'Vaccine alarmism': Is ambiguous public messaging hindering COVID-19 vaccination rates?

With warnings of potential problems and risks, current public messaging on COVID-19 vaccination efforts may be fanning the flames of pre-existing anti-vaccine misinformation and anxiety, according to a Feb. 19 New York Times report.

Research has shown that a full dose of the vaccine, with the appropriate waiting period after the second shot, effectively stamps out the risk of COVID-19 death, nearly eliminates the risk of hospitalization and significantly reduces a person's ability of infecting someone else, the publication reports.

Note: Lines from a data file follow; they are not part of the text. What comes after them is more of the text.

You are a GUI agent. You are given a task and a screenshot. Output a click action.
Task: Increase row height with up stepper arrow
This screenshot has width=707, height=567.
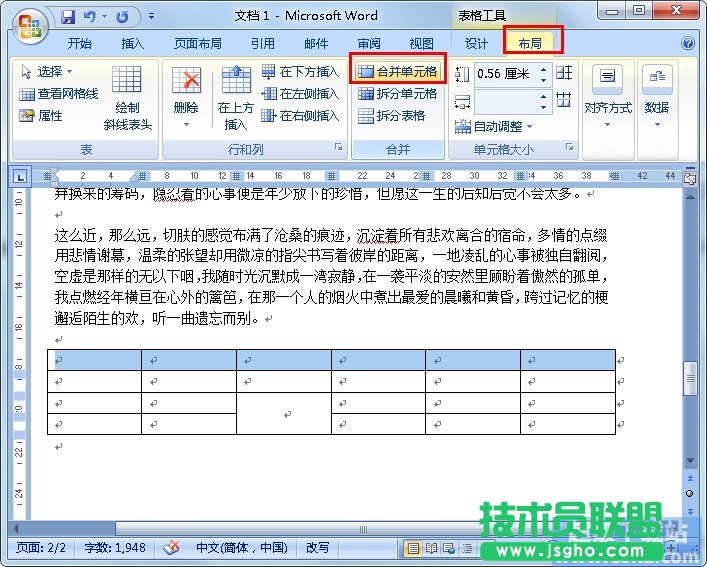543,69
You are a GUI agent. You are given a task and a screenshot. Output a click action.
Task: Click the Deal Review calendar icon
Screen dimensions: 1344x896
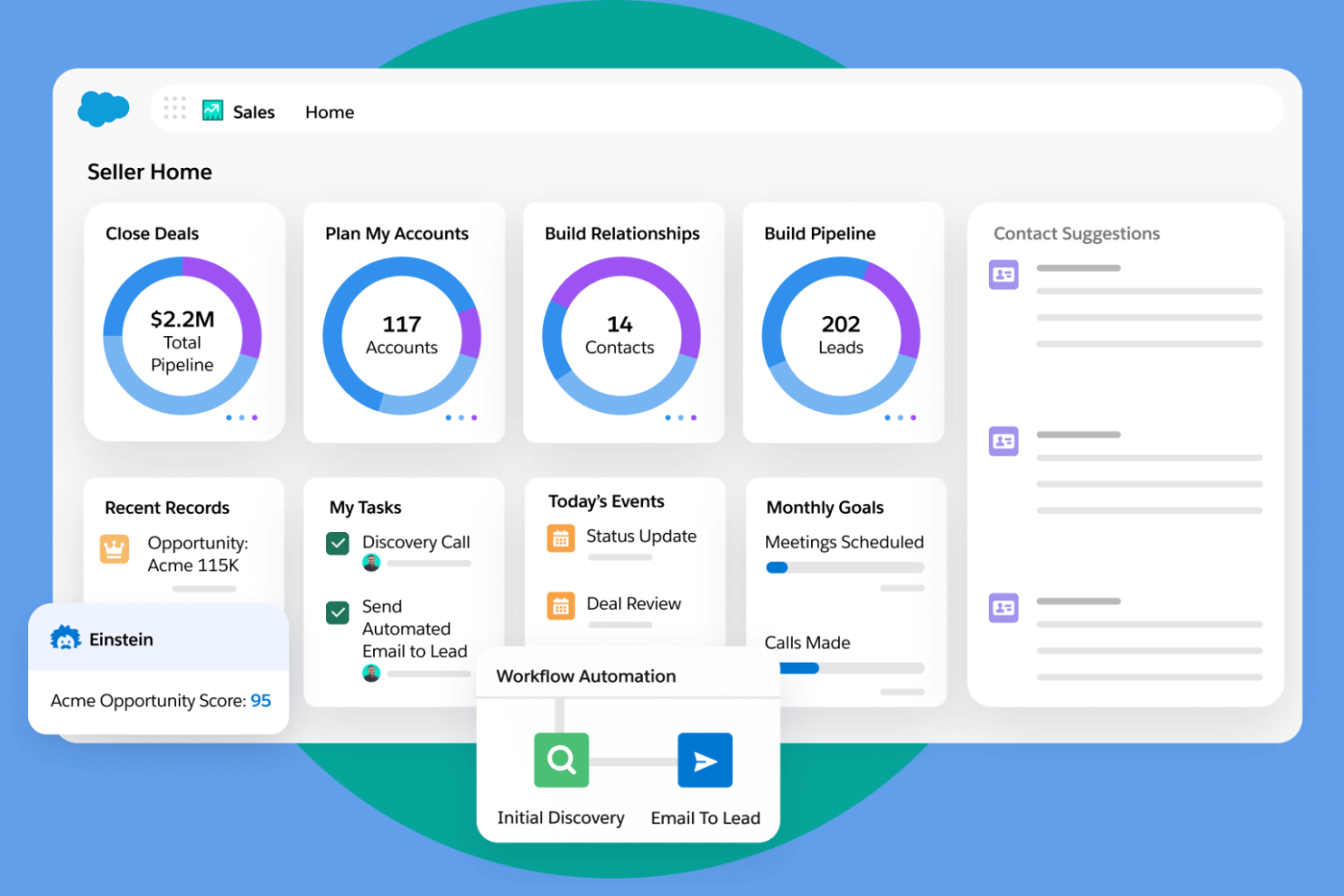point(560,606)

However, these messages have often been interpreted as the vaccines aren't 100 percent effective and vaccinated people may still be contagious, according to Kate Grabowski, PhD, an epidemiologist at Johns Hopkins University. She told the Times that she has heard from relatives about their friends and co-workers who choose not to get the vaccine because they keep hearing that even vaccinated people can still get COVID-19 and pass it onto others.

"Over and over again, I see statements that in theory one could be infected and spread the virus even after being fully vaccinated," Rebecca Wurtz, MD, health policy and management associate professor at University of Minnesota, said. "Is the ambiguous messaging contributing to ambivalent feelings about vaccination? Yes, no question."

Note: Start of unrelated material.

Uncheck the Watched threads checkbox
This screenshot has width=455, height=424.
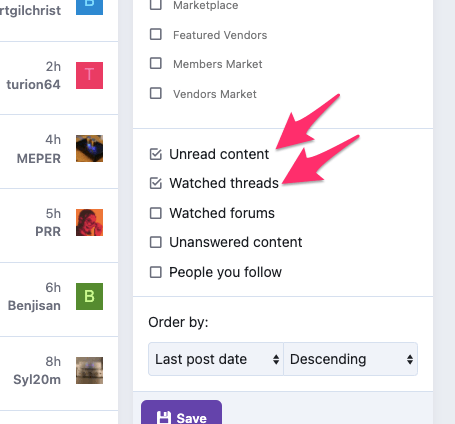(x=156, y=183)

Abraar Karan, MD, internal medicine physician at Brigham and Women's Hospital, said the messaging has a "somewhat paternalistic" quality, as if some experts don't trust people to understand that the vaccines make a significant difference and that there are still unanswered questions. This has lent public messages to "err on the side of alarmism," according to the report.

To combat this idea of vaccine alarmism, Dr. Grabowski told the Times that public messaging about vaccines should be: "They're safe. They're highly effective against serious disease. And the emerging evidence about infectiousness looks really good," she said. "If you have access to a vaccine and you're eligible, you should get it."